Im Bereich der kommunalen Infrastrukturmaßnahmen kritisierte sie, dass die Landesregierung das Fördervolumen von etwa 75 auf 50 % abgesenkt hat. Damit bestehe die berechtigte Sorge, dass finanzschwächere Kommunen die erforderliche Gegenfinanzierung nicht stemmen können und gegenüber finanzkräftigeren Kommunen ins Hintertreffen geraten. Wolfgang Pflaumer, Sprecher der Aktion Pro Mobil, machte unmissverständlich klar, dass die Pkw-Maut verbindlich für alle eingeführt werden müsse, auch wenn sich Bundeskanzlerin Angela Merkel zuletzt dagegen aussprach. ISTE-Vizepräsident Peter Röhm, betonte, dass die Steine- und Erdenbranche auf einen Aus- und Neubau von Straßen angewiesen ist. Andernfalls stehe eine dezentrale und verbrauchsnahe Versorgung der Baustellen im Land mit mineralischen Rohstoffen auf dem Spiel.

Bodenschätze oder Ramschartikel?

In keinem anderen Land ist der Wettbewerbsdruck in der Zementbranche so hoch wie in  Deutschland. Das hat Auswirkungen auf die Kosten-und Preispolitik. Christian Knell, Sprecher der Geschäftsleitung Deutschland der HeidelbergCement AG, berichtete, dass „ein Sack Zement zwischenzeitlich dem Preis von einer halben Schachtel Zigaretten entspreche“. Diesem Trend muss laut ISTE-Hauptgeschäftsführer Heinz Sprenger dringend Einhalt geboten werden. „Die Branche muss zu einer höheren Wertschätzung ihrer Produkte kommen“, betonte der Jurist energisch. „Schließlich handelt die Steine- und Erden-Industrie mit Bodenschätzen und nicht mit Ramschartikeln.“

Knell führte aus, sind die Branchenvertreter zunehmend gezwungen seien, mit sich verschärfenden Rahmenbedingungen - Preis, Umwelt, Auflagen - klarzukommen. Er erklärte, dass beispielsweise die Befreiung von der EEG-Umlage keinen Wettbewerbsvorteil darstelle. Mit ihr würden lediglich die Mehrkosten der Energiewende reduziert. Selbst mit der Befreiung würden die Energiekosten jene in anderen, auch europäischen Ländern noch immer übersteigen. Er wies auch darauf hin, dass die Bauwirtschaft 10 % des Bruttoinlandsprodukts erwirtschaftet. „Damit trägt unsere Branche einen nicht unerheblichen Teil zur Gesamtwertschöpfung bei“, so Knell. „Wir haben also einen durchaus hohen Stellenwert.“ Dieser könne durch den nach den Koalitionsverhandlungen wahrscheinlichen Ausbau der Infrastruktur noch wachsen.
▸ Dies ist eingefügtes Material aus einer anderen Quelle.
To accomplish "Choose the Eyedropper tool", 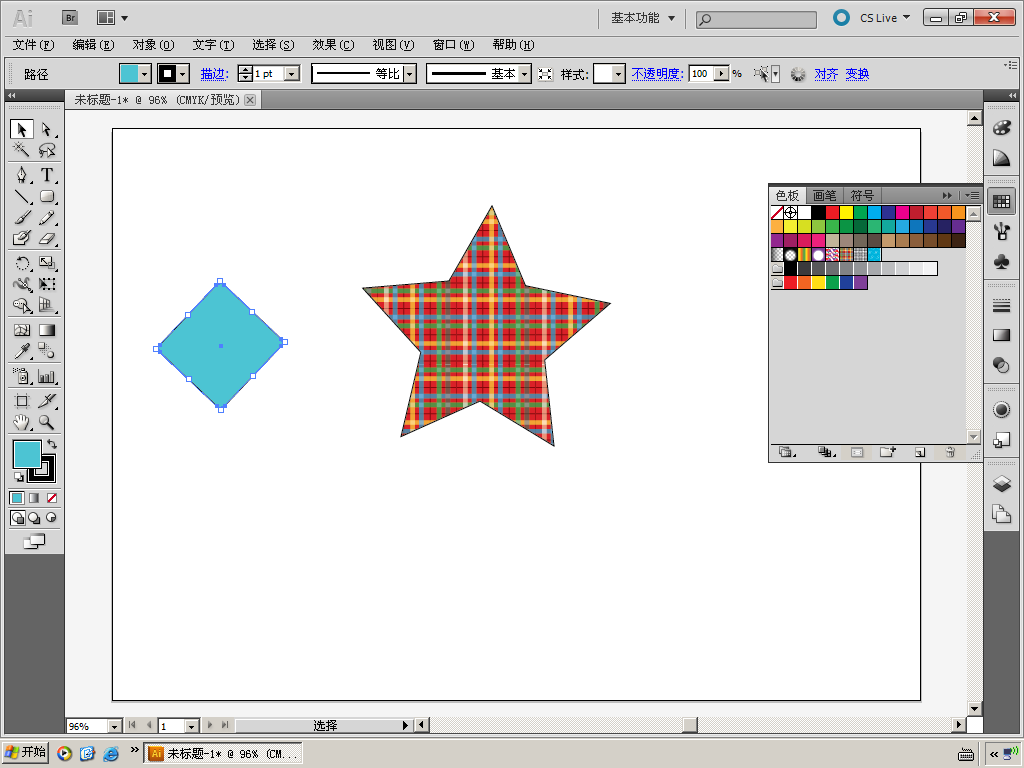I will coord(21,351).
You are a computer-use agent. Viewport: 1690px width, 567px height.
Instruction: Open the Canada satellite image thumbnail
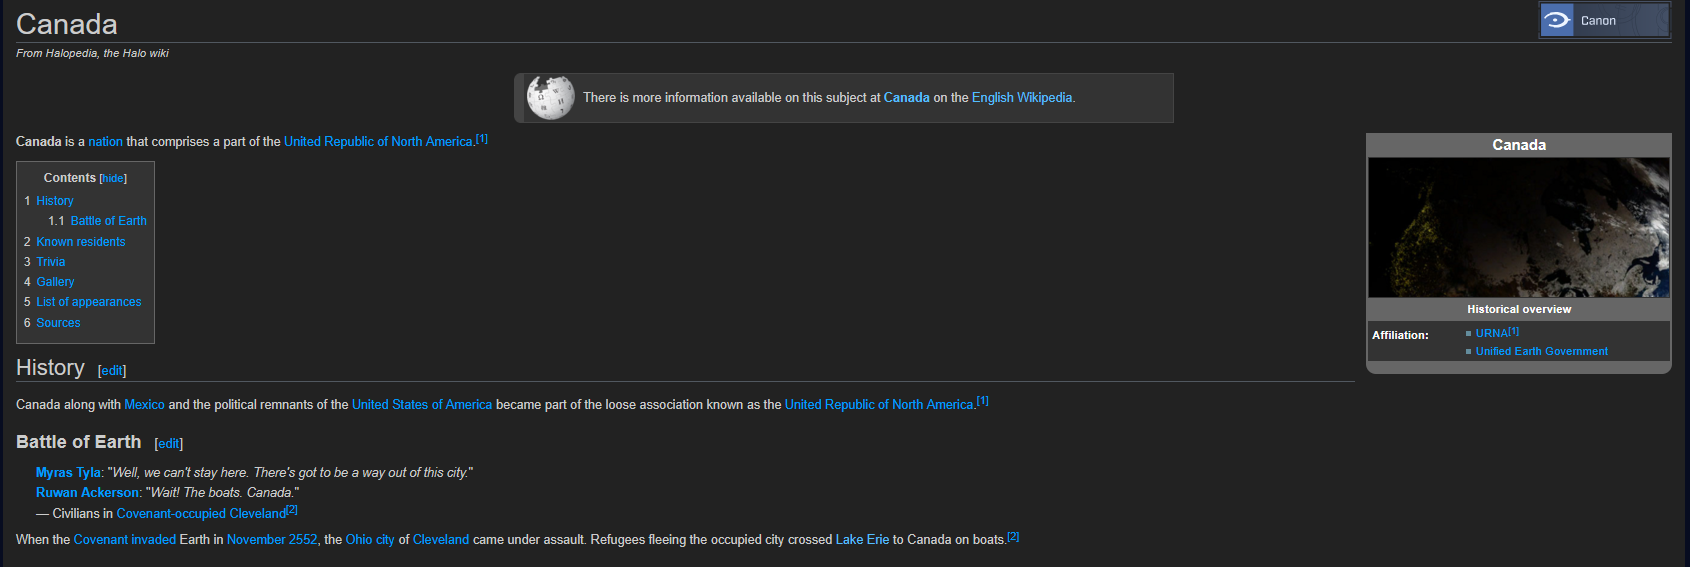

Demgegenüber stehen ihm zufolge unter anderem steigende Preise bei Löhnen, Kraftstoffen und Energie. Doch so schlecht, wie viele meinen, sei die Lage beileibe nicht. Die Frage wäre vielmehr, wie die Branche damit umgehe. Sie verkaufe nicht einfach nur einen Haufen Sand oder Kies, sondern eine umfassende Dienstleistung, die eine Wertschätzung erfahren muss. „Wir müssen uns fragen, was wir alles für unsere Produkte tun, wir müssen uns selbst und unsere Produkte wertschätzen und so selbstbewusst in den Markt gehen“, so Knell. „Schließlich setzen wir uns für Nachhaltigkeit ein, setzen Rekultivierungsmaßnahmen um, investieren in den Immissionsschutz, beschäftigen qualifizierte Mitarbeiter oder schaffen Innovationen, die auch dem Kunden einen Mehrwert bieten.“ Deshalb müssten sich die Branchenvertreter fragen, ob all diese Dinge tatsächlich in den Preisen enthalten sind, mit denen mineralische Roh- und Baustoffe auf dem Markt angeboten werden.

Knell betonte, dass weder der Markt, noch der Wettbewerb schuld daran ist, wie die Preispolitik innerhalb eines Unternehmens gestaltet wird. Er stellte fest, dass zahlreiche Firmen den Fehler begehen, sich an den Mitbewerbern zu orientieren. Stattdessen sollten Alleinstellungsmerkmale entwickelt werden, mit denen sich die Unternehmen von Mitbewerbern abgrenzen.